Degli ebrei non ci si dimentica mai

La notizia è che un folto gruppo di accademici italiani lavora a un appello che invita la comunità scientifica al boicottaggio culturale di Israele, o quantomeno delle sue istituzioni ufficiali; una iniziativa sulla falsariga di quanto già accaduto in Gran Bretagna: «Non accetteremo inviti dalle istituzioni accademiche israeliane, non saremo referenti in alcuno dei loro eventi, non parteciperemo a conferenze da loro finanziate, organizzate o sponsorizzate, né coopereremo con loro», hanno scritto, nell’ottobre scorso, sul “Guardian”, trecento docenti e ricercatori britannici. Reazione a quelle che hanno definito «violazioni intollerabili dei diritti umani inflitte a tutto il popolo palestinese». Si poteva non imitare l’iniziativa d’oltre Manica? Certo che no.

Sembra siano 150 gli accademici che hanno aderito a un testo ancora in fase di definizione; si vogliono evitare, si fa sapere, toni troppo duri. Non tanto per convinzione, piuttosto per coinvolgere la massima platea possibile. La sostanza, per quanto la si voglia indorare, è comunque un "No" alle istituzioni ufficiali di Israele; bontà dei promotori il no non si chiede sia applicato a singoli intellettuali e docenti israeliani, purché invitati (o invitanti) a titolo personale.

A Londra nelle settimane scorse è diffuso una sorta di contro-appello, promosso tra gli altri da J. K. Rowling, l’autrice di Harry Potter, dallo storico scozzese Niall Ferguson, e da Simon Schama, docente alla Columbia University: «Stiamo cercando di informare e incoraggiare il dialogo fra Israele e i palestinesi in una comunità culturale e creativa più ampia. I boicottaggi culturali che vogliono isolare Israele sono divisivi e discriminatori, e non favoriscono la pace».

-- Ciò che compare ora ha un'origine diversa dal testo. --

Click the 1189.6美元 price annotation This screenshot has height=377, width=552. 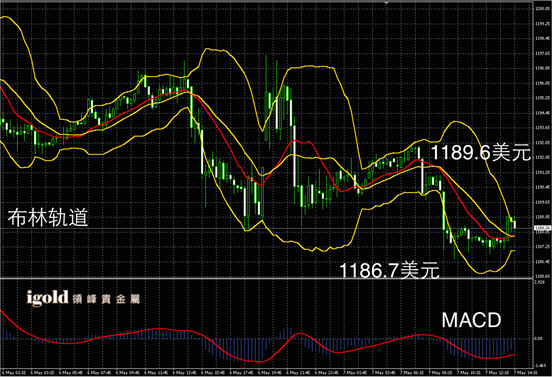481,153
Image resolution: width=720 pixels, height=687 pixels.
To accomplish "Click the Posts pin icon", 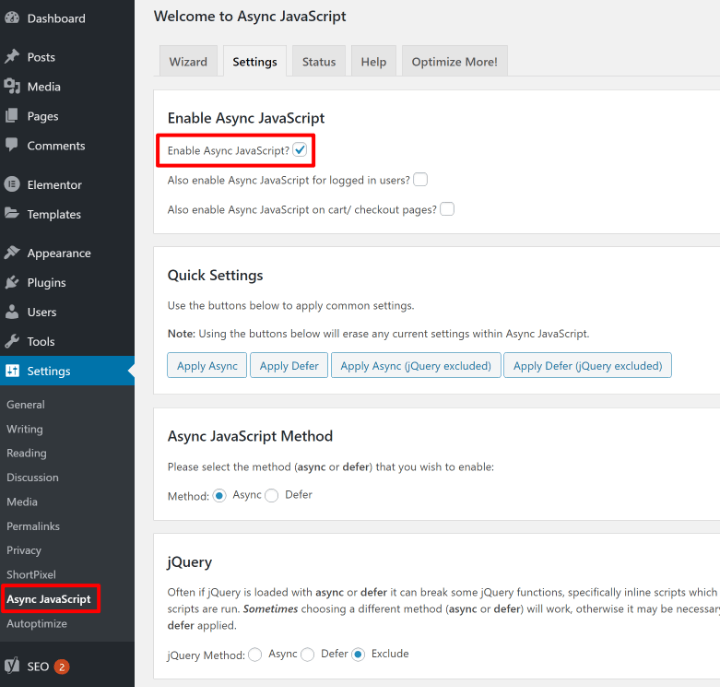I will 12,57.
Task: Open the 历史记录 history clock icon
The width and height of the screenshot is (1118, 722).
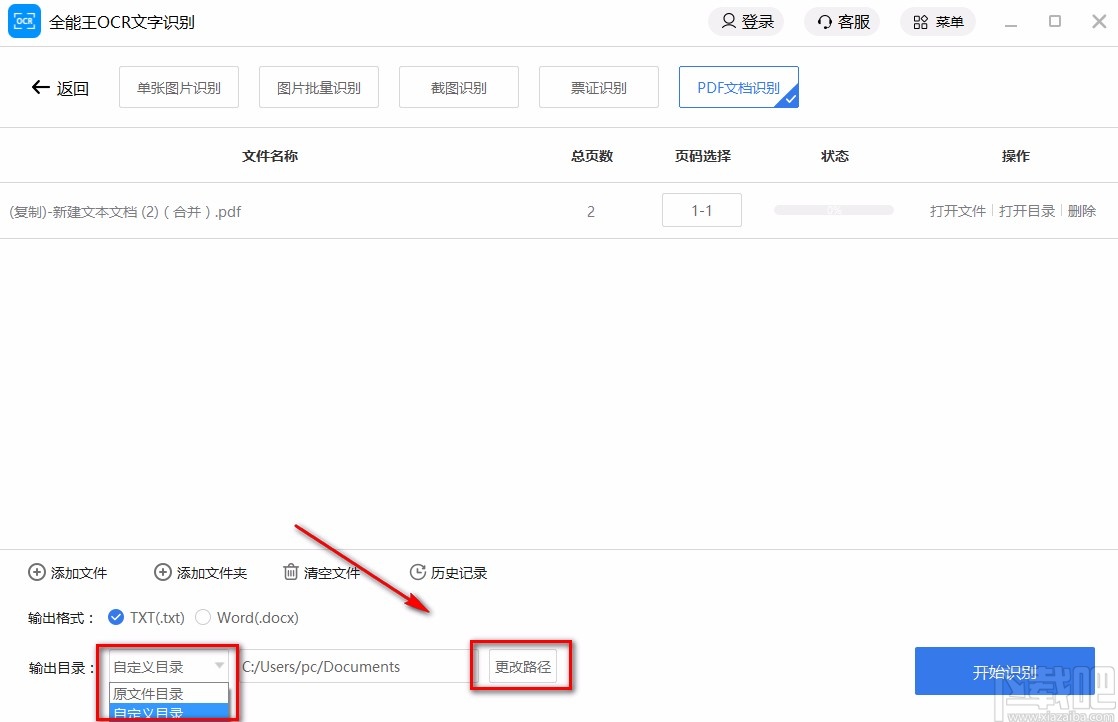Action: 417,572
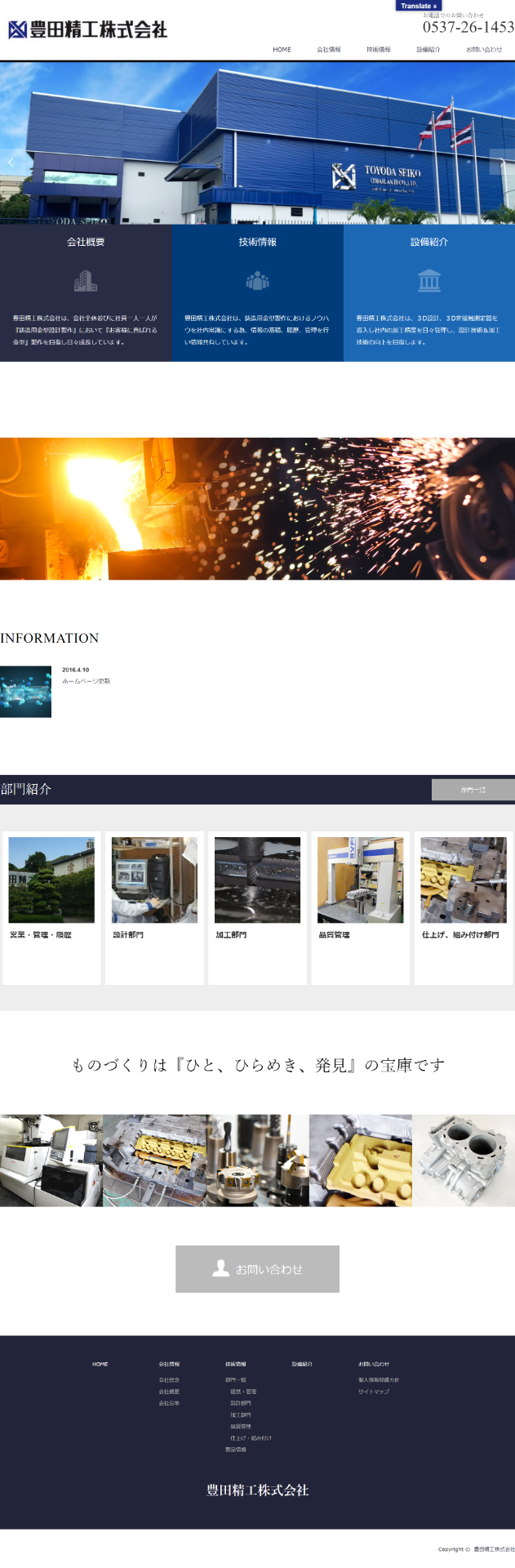Click the people group icon under 技術情報
Screen dimensions: 515x1568
[257, 282]
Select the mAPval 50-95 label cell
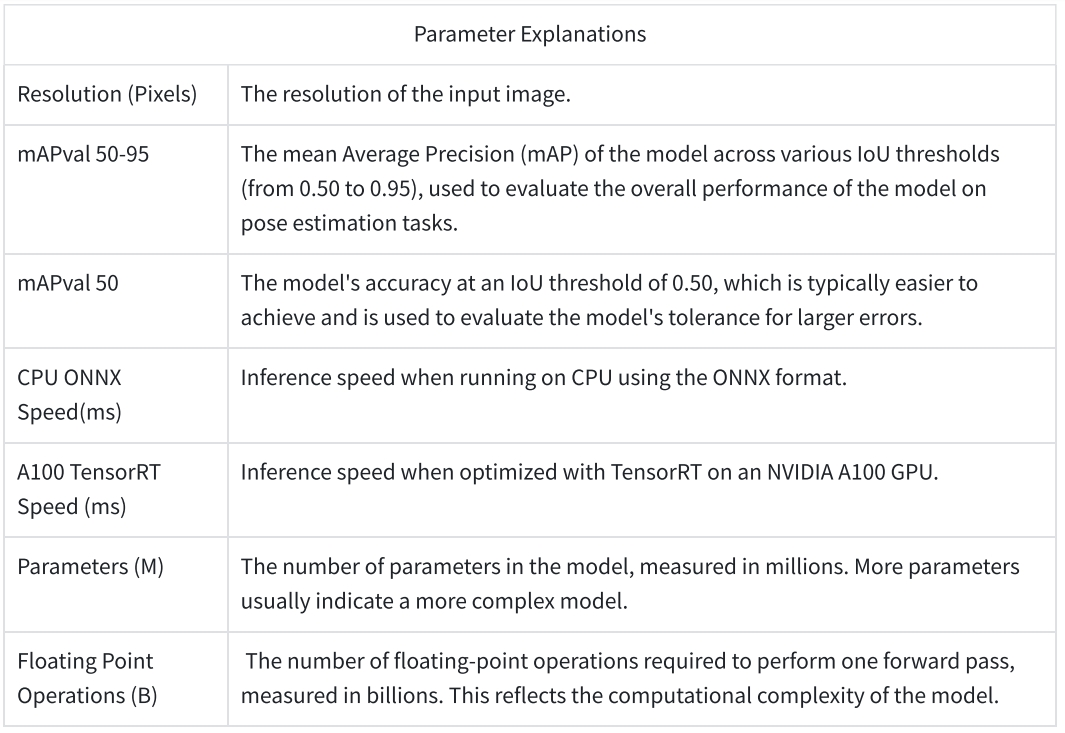1065x733 pixels. pos(116,190)
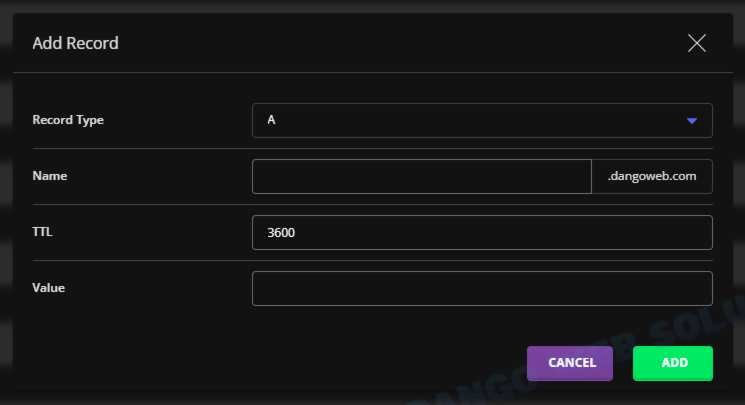Viewport: 745px width, 405px height.
Task: Click the Add Record dialog title
Action: coord(76,43)
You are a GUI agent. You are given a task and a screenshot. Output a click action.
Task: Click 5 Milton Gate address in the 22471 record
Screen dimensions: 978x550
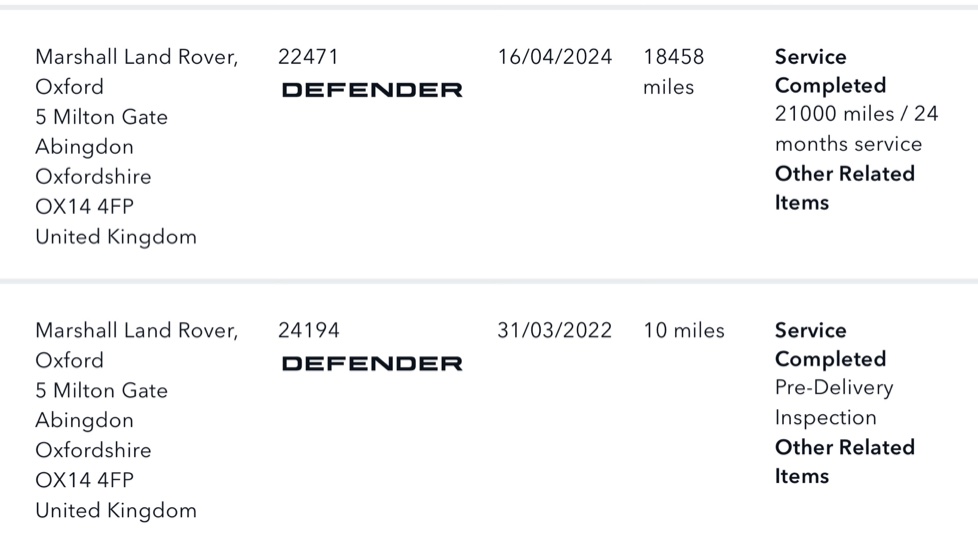pos(101,117)
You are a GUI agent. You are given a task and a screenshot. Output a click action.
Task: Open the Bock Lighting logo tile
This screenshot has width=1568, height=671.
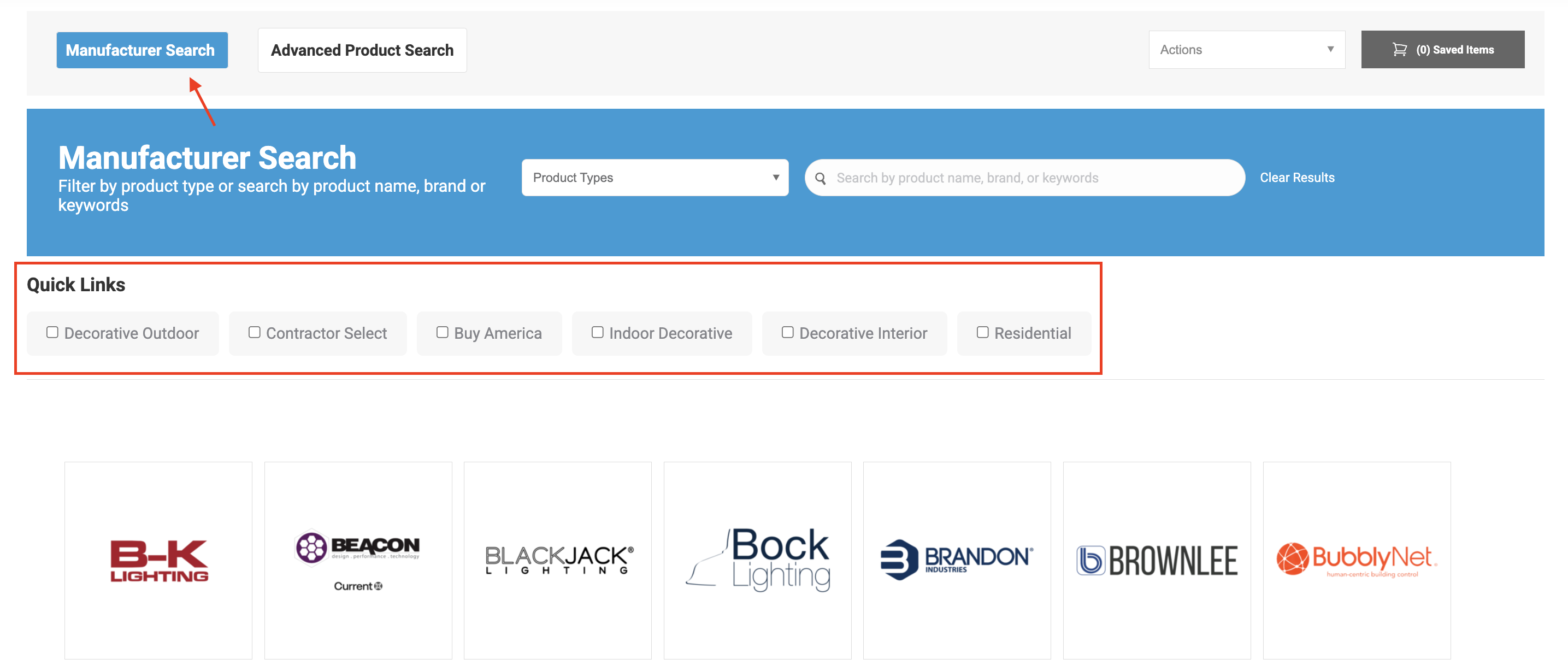tap(757, 560)
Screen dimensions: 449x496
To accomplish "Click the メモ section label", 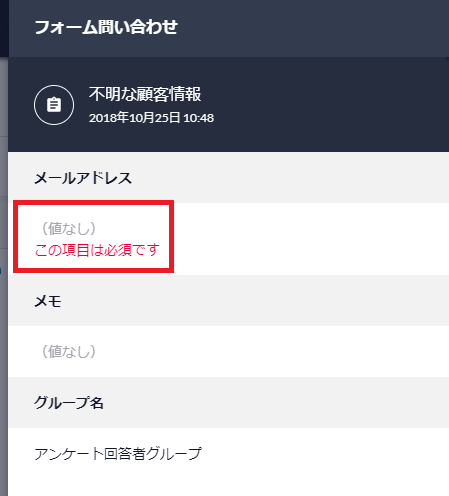I will tap(48, 301).
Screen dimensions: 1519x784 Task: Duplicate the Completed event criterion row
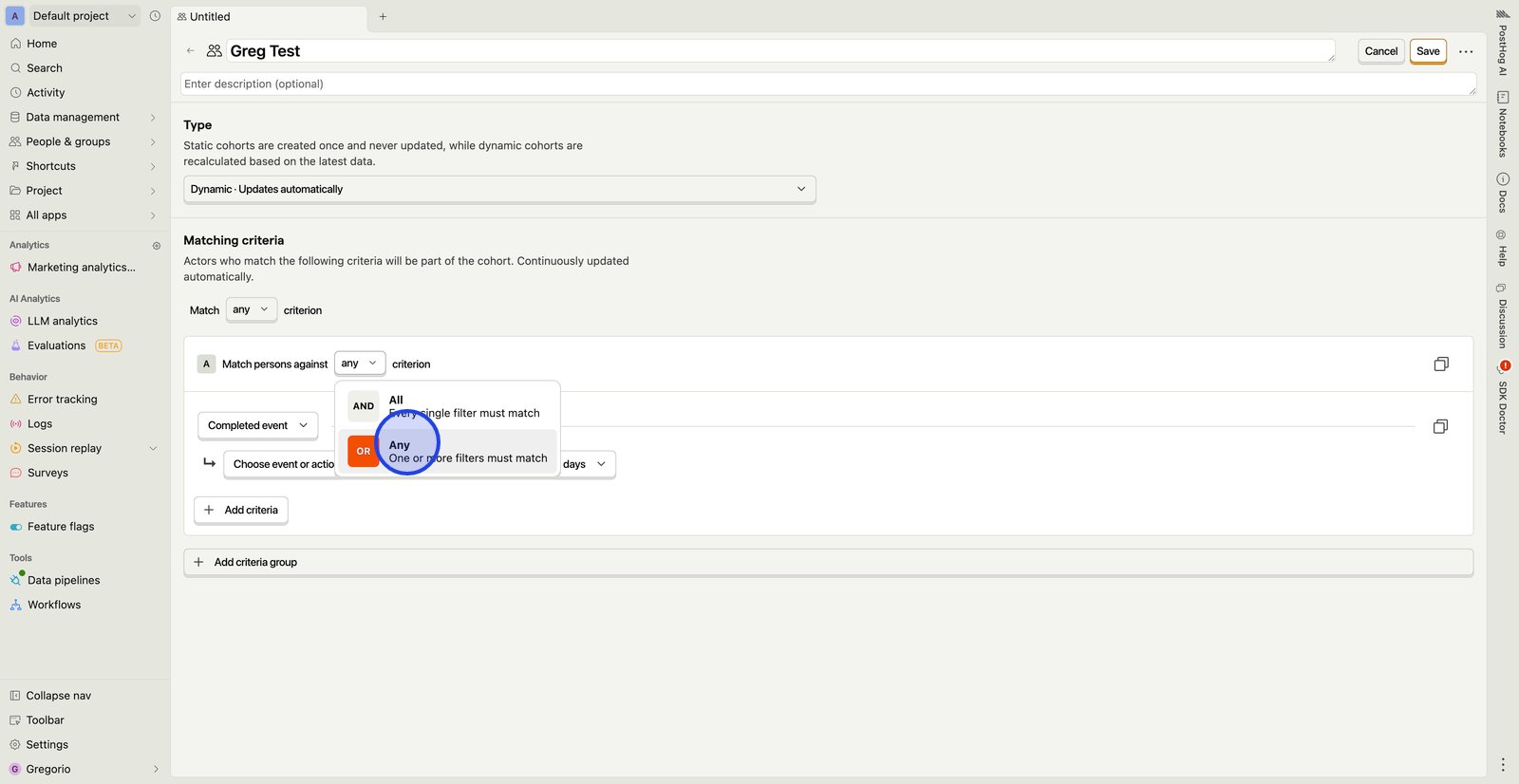coord(1439,427)
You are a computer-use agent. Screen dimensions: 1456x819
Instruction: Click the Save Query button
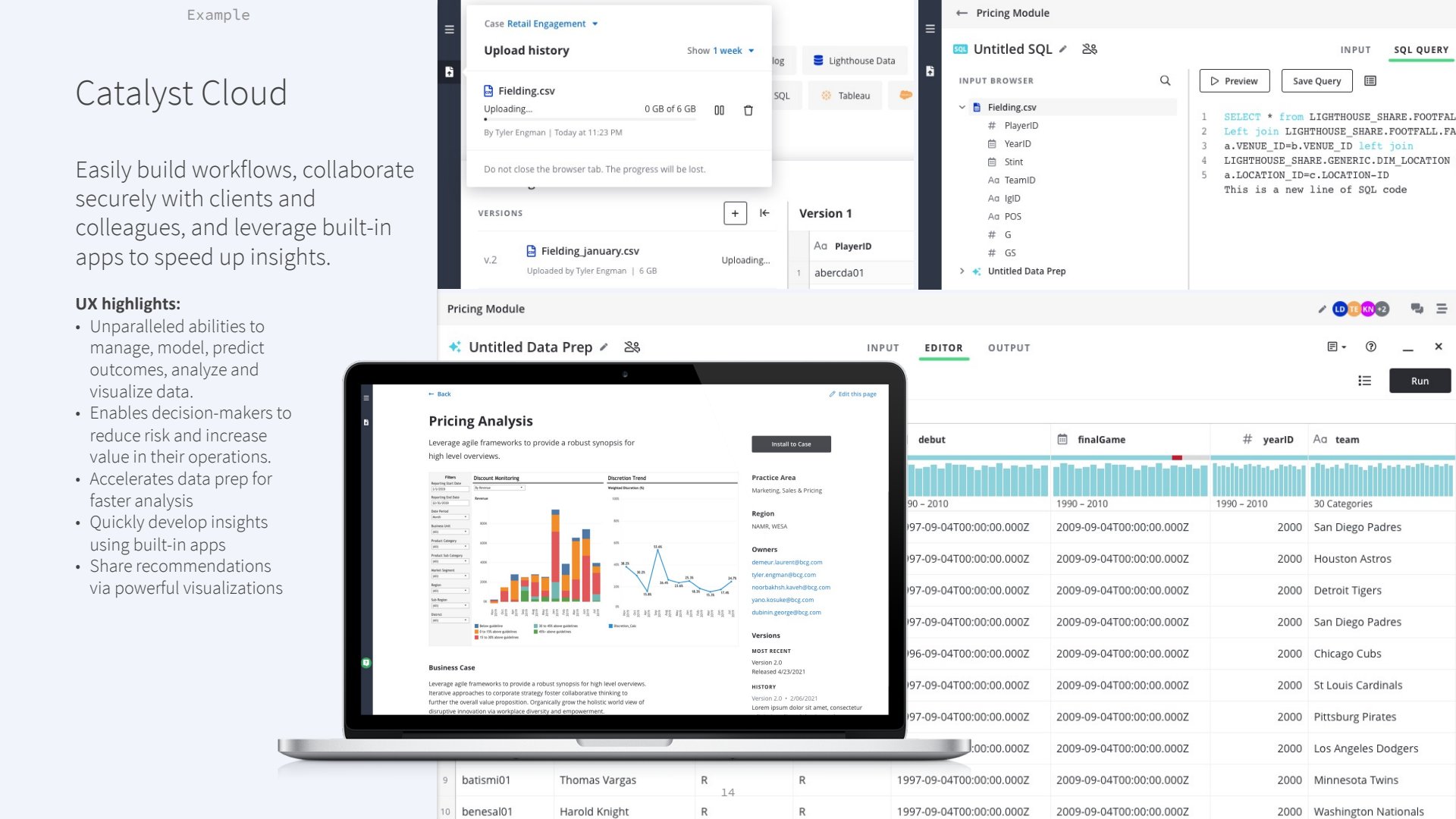point(1316,81)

Non è la prima volta che accademici italiani sottoscrivono appelli e documenti per il boicottaggio di Israele. Circa cinquecento antropologi, per esempio, hanno denunciato “il potere, l’oppressione e la violenza strutturale” di Israele. Si badi: “strutturale”. Complimenti. L’appello chiede che “non si collabori a progetti o eventi ospitati o finanziati da istituzioni accademiche israeliane, non si insegni o si partecipi a conferenze di tali istituzioni, e non si pubblichi in riviste accademiche basate in Israele”. In trentacinque, docenti nelle maggiori università italiane si sono appellati al Commissario europeo della Ricerca, Máire Geoghegan-Quinn, perché escludano le istituzioni “complici delle violazioni israeliane del diritto internazionale” dai programmi di ricerca finanziati dall’Unione europea. Come nella migliore inquisizione. I fautori del boicottaggio culturale (lo hanno fatto Steven Levitsky, docente ad Harvard, e Glenn Weyl, dell’università di Chicago dalle colonne della “Washington Post”), spiegano che “amano Israele”; invocano il boicottarlo per salvare Israele da se stessa.

Vedremo se anche in Italia avremo delle Rowling, dei Ferguson e dei Schama, capaci di reagire all’inquietante (e limitiamoci all’inquietante) appello per il boicottaggio culturale di Israele. Per quel che mi riguarda, da oggi, metterò in tasca, come un talismano una stella gialla; da esibire all’occorrenza.